筆者の故郷(島根県出雲大社鵜峠)は無医村であり(添付)、幼年期、熱を出しては母に背負われて、峠のトンネルを通って、隣の村(鷺浦)の診療所に行った体験が、今でも脳裏に焼き付いている。 筆者は、人生3歳にして医者になろうと思ったようである。 思えば筆者の人生は、小さな村での少年時代の原風景、学生時代の読書遍歴『内村鑑三(1861-1930)・新渡戸稲造(1862-1933)・南原繁(1889-1974)・矢内原忠雄(1893-1961)』、癌研での「病理学の出会い:菅野晴夫先生(1925-2016)」、アメリカでの「学者の風貌との出会い:Knudson博士(1922-2016)」と「人生邂逅」の「非連続性の連続性」であった。 小学校の卒業式の来賓の挨拶「少年よ、大志を抱け」(1887年札幌農学校のクラーク博士:1826-1886)の言葉を強烈に覚えている。 筆者の人生の起点であると言っても過言でなかろう。 英文で書かれた『武士道』(新渡戸稲造)と『代表的日本人』(内村鑑三)は、若き日からの座右の書である。 悩める時に、いかに勇気づけ、励まされたことか。

 

医師になり、すぐ、癌研究会癌研究所の病理部に入った。 当時の癌研究所所長であった菅野晴夫 先生は、南原繁が東大総長時代の東大医学部の学生であり、菅野晴夫 先生から、南原繁の風貌、人となりを直接うかがうことが出来た。 さらに、菅野晴夫先生の恩師である日本国の誇る病理学者:吉田富三(1903-1973)との出会いに繋がった。 吉田富三は日本国を代表する癌病理学者であり、菅野晴夫先生の下で、2003年、吉田富三生誕100周年記念事業を行う機会が与えられた。 必然的に『がん哲学』の提唱へと導かれた。 そして、『陣営の外=がん哲学外来』(添付)へと展開した。 『がん哲学』とは、南原繁の政治哲学と、元癌研所長で東大教授であった吉田富三のがん学をドッキングさせたもので、『がん哲学=生物学の法則+人間学の法則』である。 『がん哲学外来』は、生きることの根源的な意味を考えようとする患者と、がん細胞の発生と成長に哲学的な意味を見出そうとする病理学者の出会いの場でもある。 筆者が『がん哲学外来』で語るのは、これまで学んできた先達の言葉である。 まさに『言葉の処方箋』である。

 

第2部のパネルディカッション、司会:田中玲子 氏の司会で、パネラーは、福原幸子 氏(柏がん哲学外来)、森尚子 氏(目白カフェ代表)、藤原琢哉 氏(カフェに通う方代表)であった。
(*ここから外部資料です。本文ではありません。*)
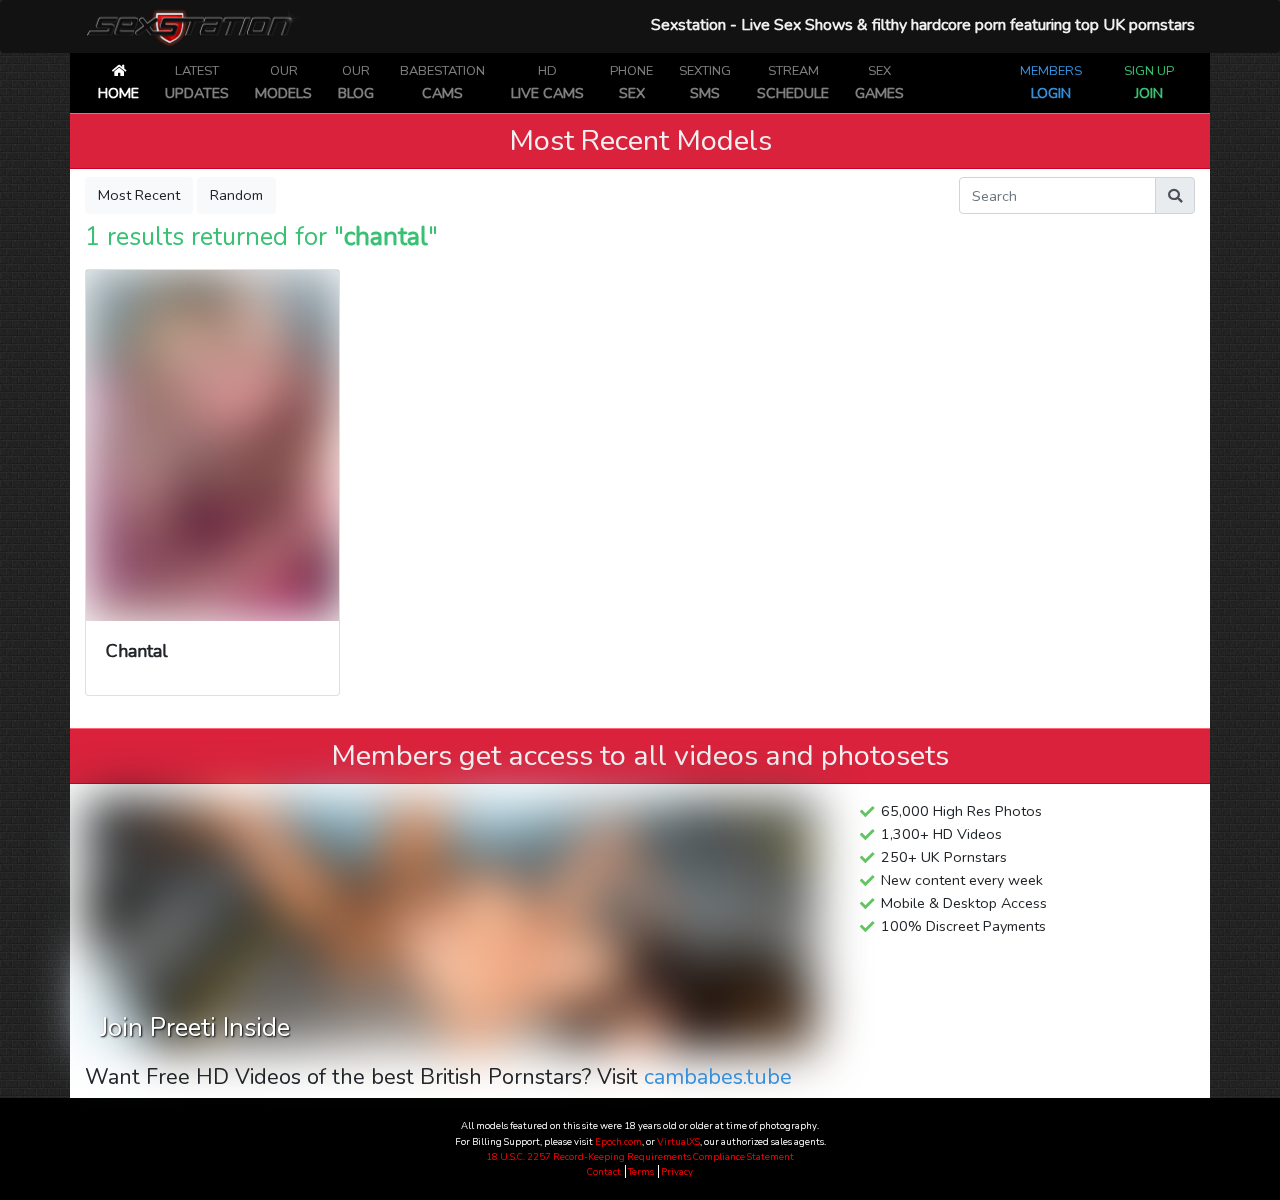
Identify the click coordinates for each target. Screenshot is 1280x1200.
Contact (605, 1171)
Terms (642, 1171)
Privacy (677, 1171)
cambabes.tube (718, 1077)
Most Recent (139, 195)
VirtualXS (678, 1141)
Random (236, 195)
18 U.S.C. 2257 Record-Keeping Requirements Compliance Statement (640, 1156)
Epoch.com (618, 1141)
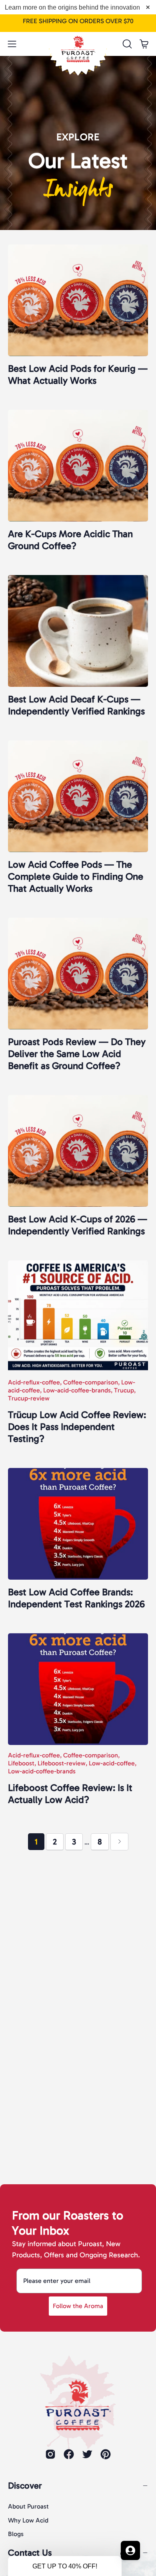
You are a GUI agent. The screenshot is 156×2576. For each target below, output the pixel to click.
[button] (126, 44)
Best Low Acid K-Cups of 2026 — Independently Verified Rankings (77, 1225)
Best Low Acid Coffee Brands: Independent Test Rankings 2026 (76, 1598)
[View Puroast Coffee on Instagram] (50, 2454)
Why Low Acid (28, 2520)
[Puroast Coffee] (78, 42)
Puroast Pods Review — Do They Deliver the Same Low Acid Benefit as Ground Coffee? (77, 1053)
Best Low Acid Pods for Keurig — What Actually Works (78, 374)
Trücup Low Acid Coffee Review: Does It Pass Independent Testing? (77, 1426)
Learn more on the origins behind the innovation (72, 7)
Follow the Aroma (78, 2306)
下記の思いを語られた。 真摯な姿には、大いに感動した。

自己紹介(がん哲学との出会い)
活動の様子(カフェに来られた方の変化の様子)
カフェとは一言でいうとどんな場所?
好きな言葉の処方箋
今後の夢

 

講演後、筆者は、個人面談3組(8名)を行なった。 早速、「今日の我孫子講演会に参加させていただきました。 樋野先生と司会進行の中野さんのパワフルな素晴らしい掛け合いに感動しました。 またパネルディスカッションも勉強になりましたし、励まされました。 ありがとうございました!」との心温まる励ましのメールを頂いた。 涙無くして語れない! 大変、有意義な貴重な『我孫子の旅』であった。